1. Field of the Invention
The present invention relates generally to optics and, in particular, to determining refractive index distribution in optics for microlitography.
2. Description of the Related Art
Improvement in the manufacturing accuracy of optical components requires more accurate techniques for measuring the properties of optical components.
A two-dimensional (2D) radial model of gradient index (GRIN) is a measuring technique that can be used to estimate the inhomogeneity of optical materials, such as glass or crystals. The existing 2D GRIN techniques estimate the inhomogeneity in two directions, defined according to a Cartesian axis system.
A 2D radial model for GRIN measurement is used to obtain approximate refractive index description. The 2D radial model estimates the inhomogeneity of the optical material by assuming that the refractive index can vary only in two directions. It also assumes that inhomogeneity is constant through the optical material, along a third Cartesian direction. These assumptions greatly simplify the method, system, and computational complexity required to determine the refractive index, encompassed in a workable range. But they introduce a relatively wide range of error.
As the requirements regarding optical components become stricter, the need for more precise measurement methods and systems becomes apparent. What is needed is a technique to determine the three-dimensional refractive gradient index for the optical components.

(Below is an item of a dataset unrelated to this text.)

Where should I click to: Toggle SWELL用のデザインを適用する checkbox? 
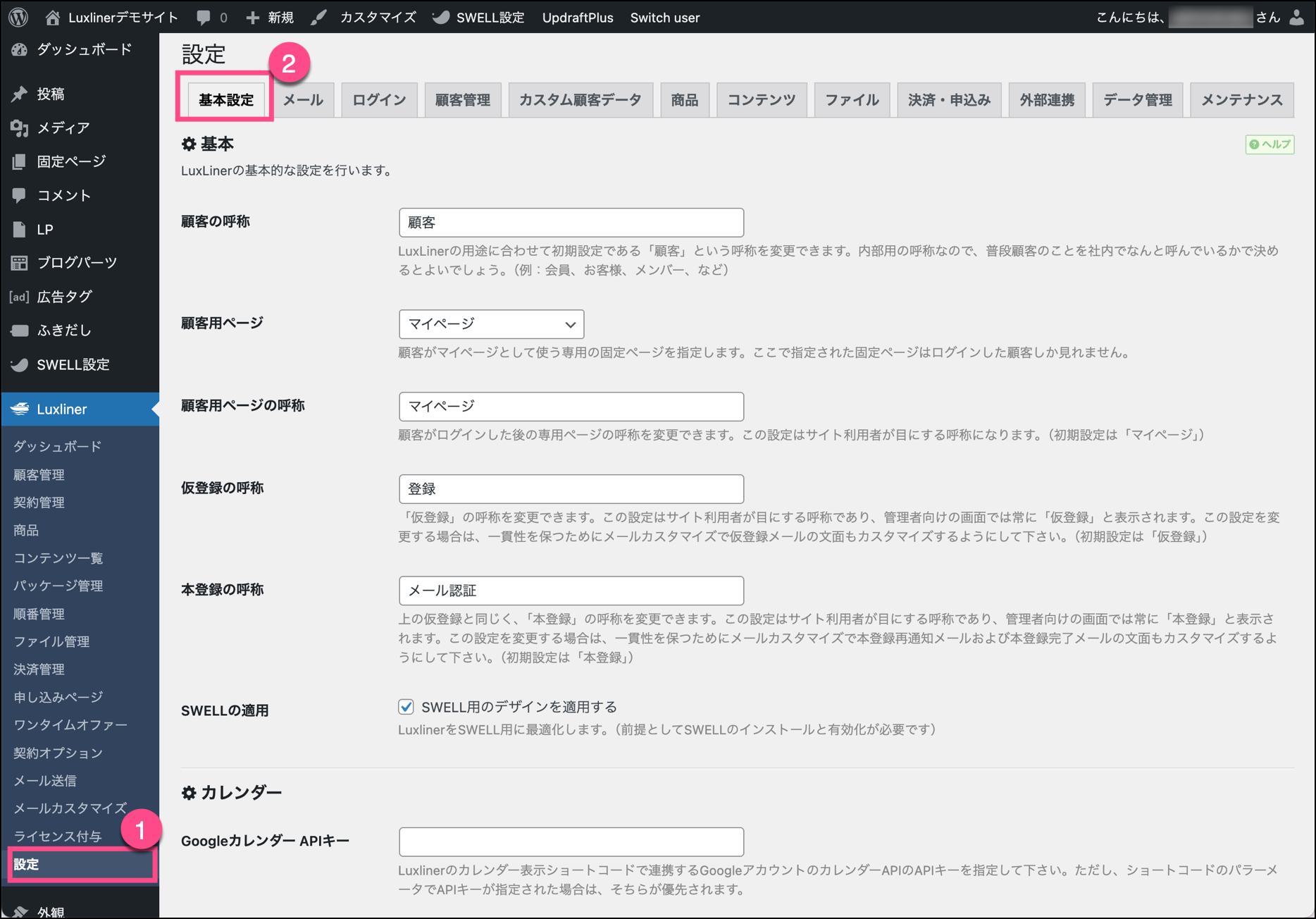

The present invention is directed to a method, system and computer program product for determining a three-dimensional refractive gradient index of an object. The object comprises an optical material. The optical material, such as a blank in lithography processes, can be a piece of glass, quartz, plastic or other transparent material, fabricated roughly by molding or shaped into the desired finished part. The method is carried out with an interferometric refractive index measurement system.

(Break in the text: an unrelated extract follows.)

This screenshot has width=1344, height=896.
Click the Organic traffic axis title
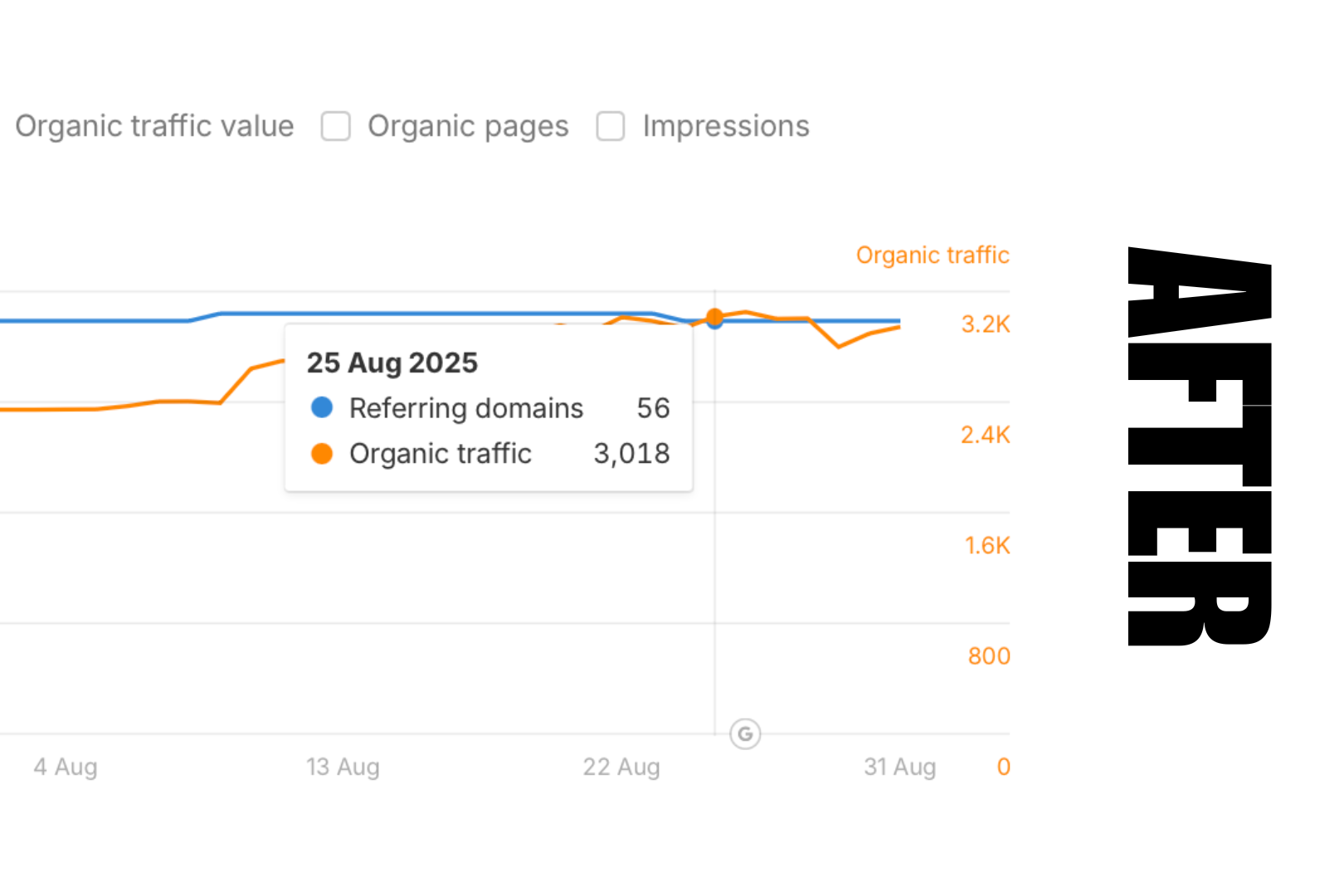point(933,255)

First the object is located, with a normal orientation, in the interferometric refractive index measurement system, along a first axis, between a reference surface and a retro-mirror surface. A second and a third axis are normal to each other and normal to the first axis.
Second, first through forth phase differences are measured between: a reference wavefront and a wavefront reflected from a first surface of the object; a reference wavefront and a wavefront reflected from a second surface of the object through the object itself; reference wavefront and wavefront reflected from the surface of the retro-mirror through the object and a reference wavefront and a wavefront reflected from the surface of the retro-mirror without object.
Based on these measurements, first through forth two-dimensional surface deformations are determined for the reference surface, the first surface and the second surface of the object, respectively. An average two-dimensional inhomogeneity of the object is then determined. In one embodiment of the invention, using Zernike polynomials, a plurality of coefficients of approximation are determined.
Further on, the object is moved through a plurality of rotation and positions by angles about the second and the third axis. Phase differences are measured between the reference wavefront and a wavefront reflected from the surface of the retro-mirror through the object for each one of the rotations. A plurality of three-dimensional coefficients of approximation are then determined based on the already-assessed surface deformations. The procedure concludes with the determination of a plurality of Aij coefficients describing a three-dimensional refractive gradient index distribution in the object.
The above method is applied, but not limited to, determining three-dimensional refractive gradient index of lens blank objects, lens objects, of cylindrical volumes of optical material. In the preferred embodiments of the invention, the optical material is glass or plastic.
The interferometric refractive index measurement system is implemented using one of Fizeau, Michaelson, Twyman-Green, Mach-Zehnder or other known or future known interferometers.
In a preferred embodiment of the present invention the source for generating the reference wave front is a laser source.
The invention further provides a method for selecting a plurality of preferred optical elements used to assemble a composite optical system with predetermined parameters. The method comprises the steps of selecting a first through N groups of optical elements, wherein N has a predetermined value, testing each optical element of first through N groups of optical elements, using the above method for determining a three-dimensional refractive gradient index, determining a plurality of optical characteristics for each tested optical element, and selecting at least one preferred optical element from each of first through N groups of tested optical elements, based on the determined optical characteristics to design or otherwise assemble a composite optical system.
Further features and advantages of the invention, as well as the structure and operation of various embodiments of the invention, are described in detail below with reference to the accompanying drawings. It is noted that the invention is not limited to the specific embodiment described herein. Such embodiments are presented herein for illustrative purposes only. Additional embodiments will be apparent to persons skilled in the relevant art(s) based on the teachings contained herein.